BRIEF: When you reach the line that contains "Given: Select the last purple line data point" below, transcribe it and each line after it word for word to the end of the records, omitting pictures.

RECORDS SHOWN:
##########

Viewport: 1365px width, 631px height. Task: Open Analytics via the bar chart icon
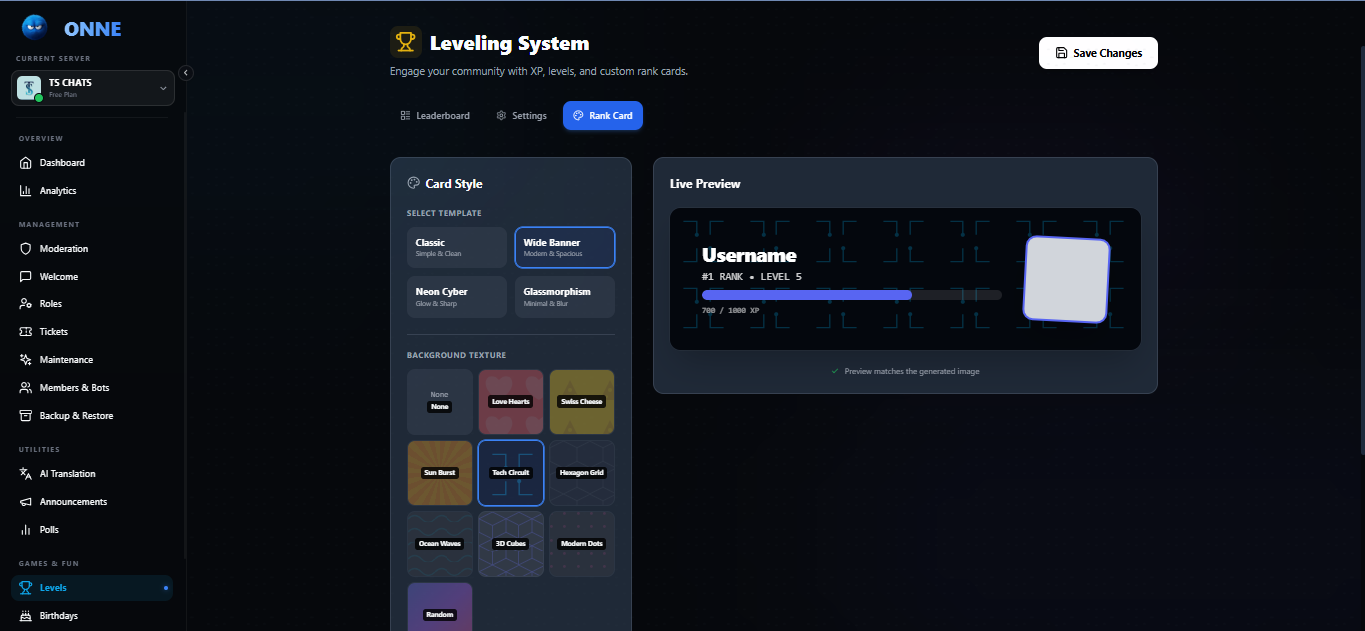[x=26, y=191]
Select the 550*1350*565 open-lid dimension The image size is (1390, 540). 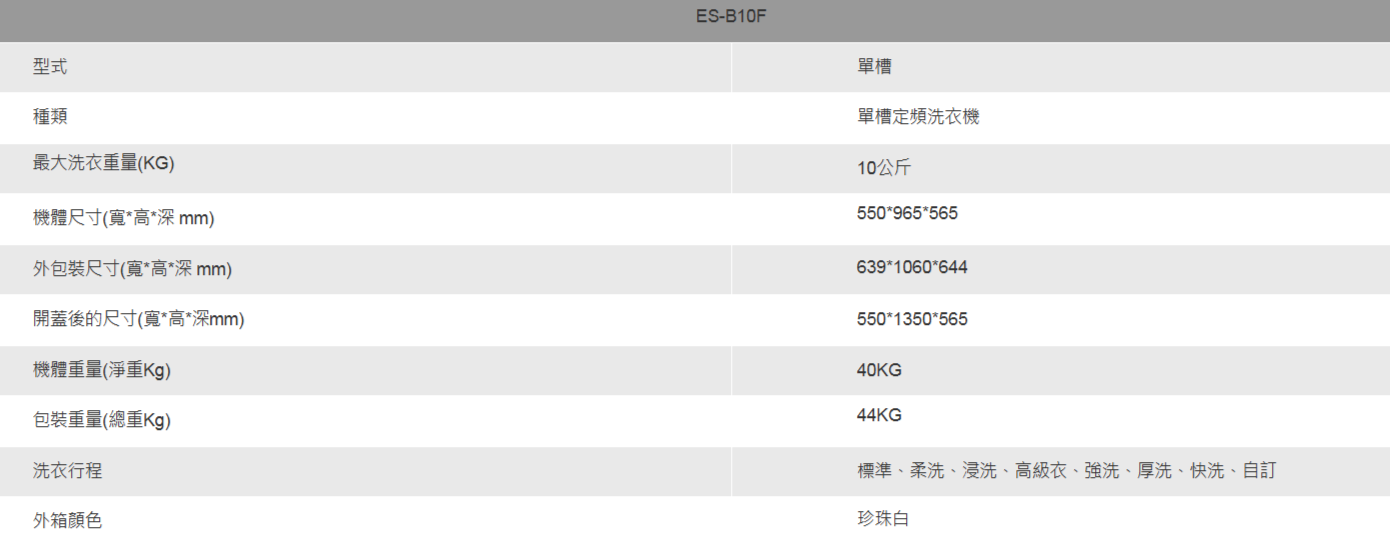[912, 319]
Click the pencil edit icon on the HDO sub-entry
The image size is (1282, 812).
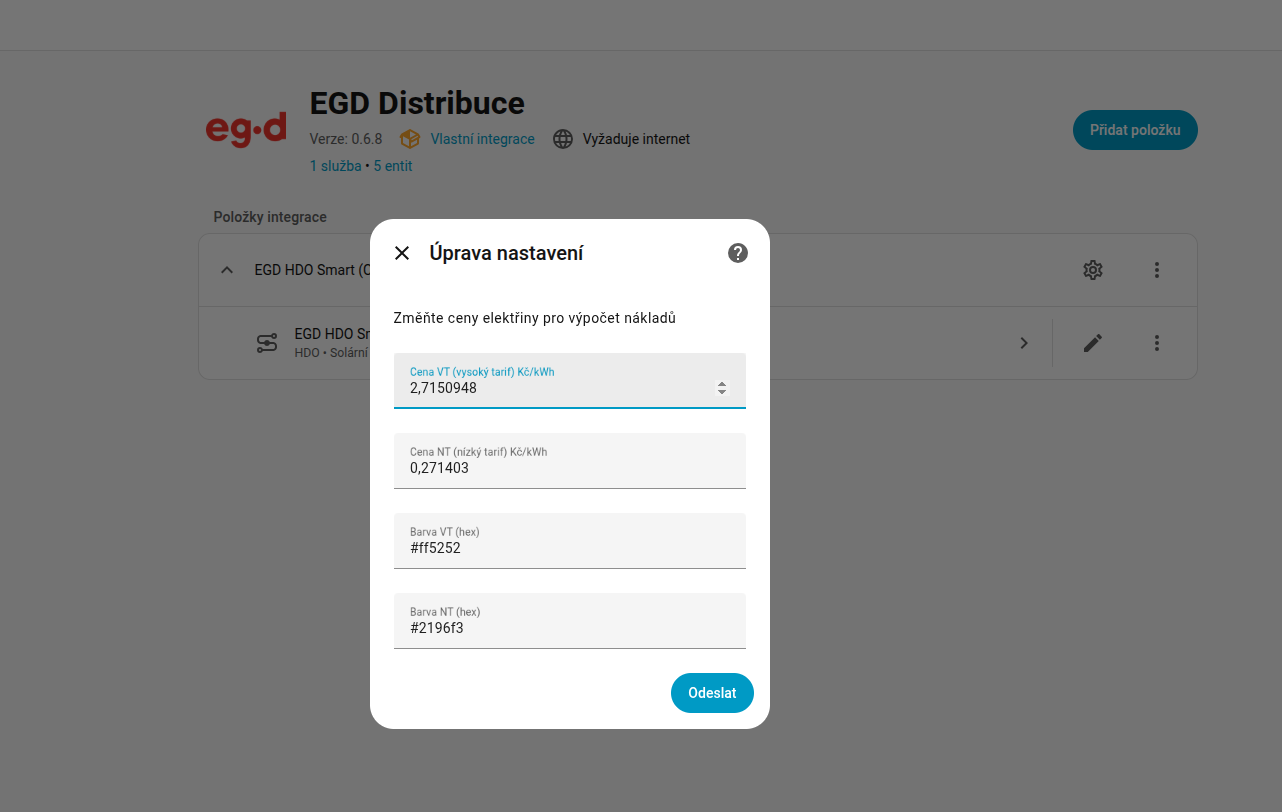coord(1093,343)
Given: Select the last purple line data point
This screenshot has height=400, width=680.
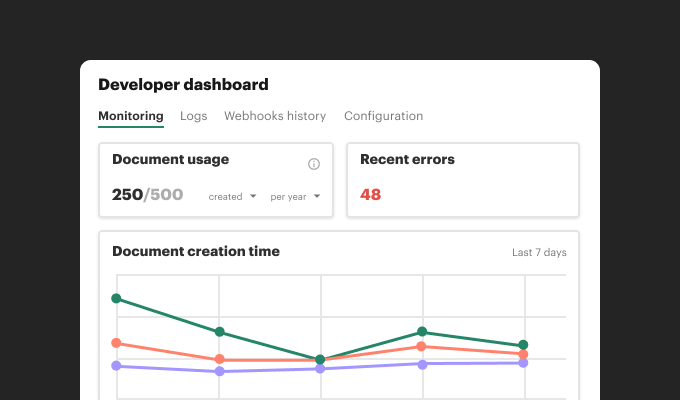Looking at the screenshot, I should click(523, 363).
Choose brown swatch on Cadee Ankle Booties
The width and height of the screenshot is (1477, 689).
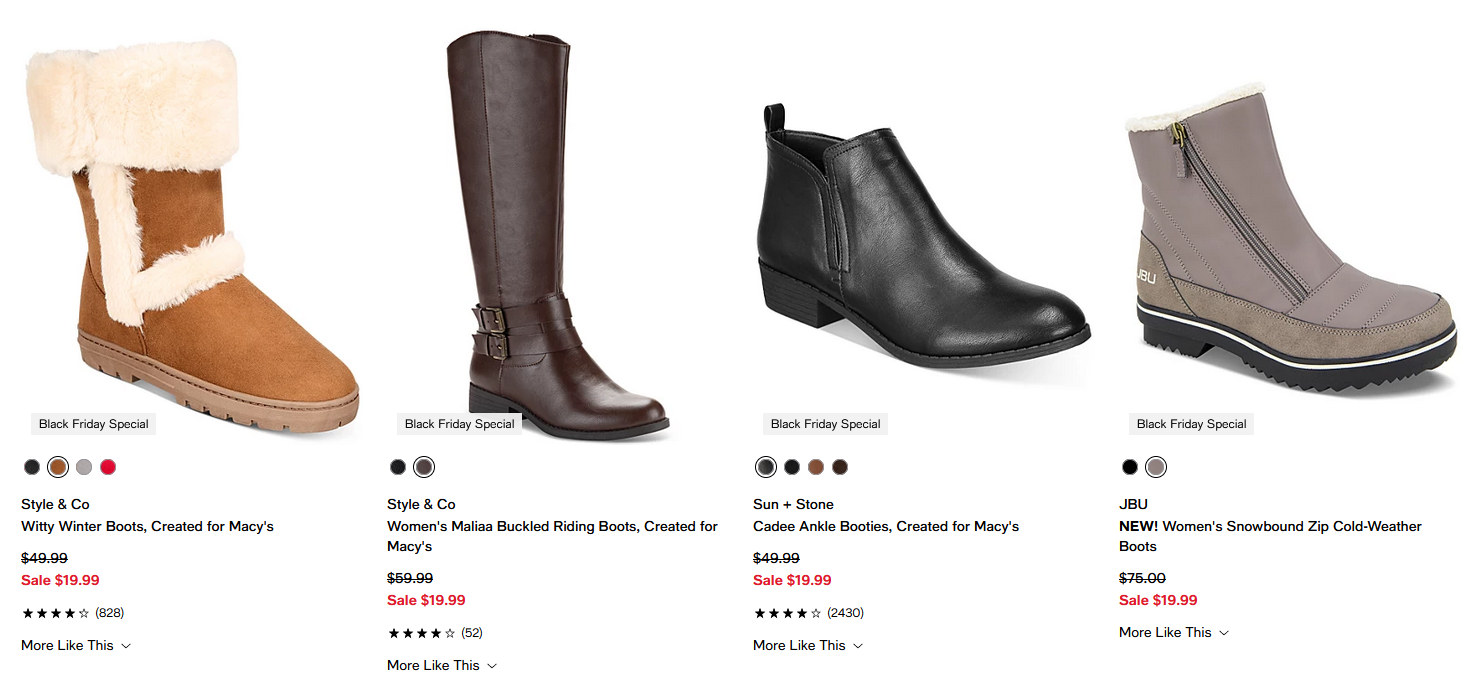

##########

EXPECTED ANSWER:
Given: Select the last purple line data point
This screenshot has height=400, width=680.
Looking at the screenshot, I should click(523, 363).
Choose brown swatch on Cadee Ankle Booties
The width and height of the screenshot is (1477, 689).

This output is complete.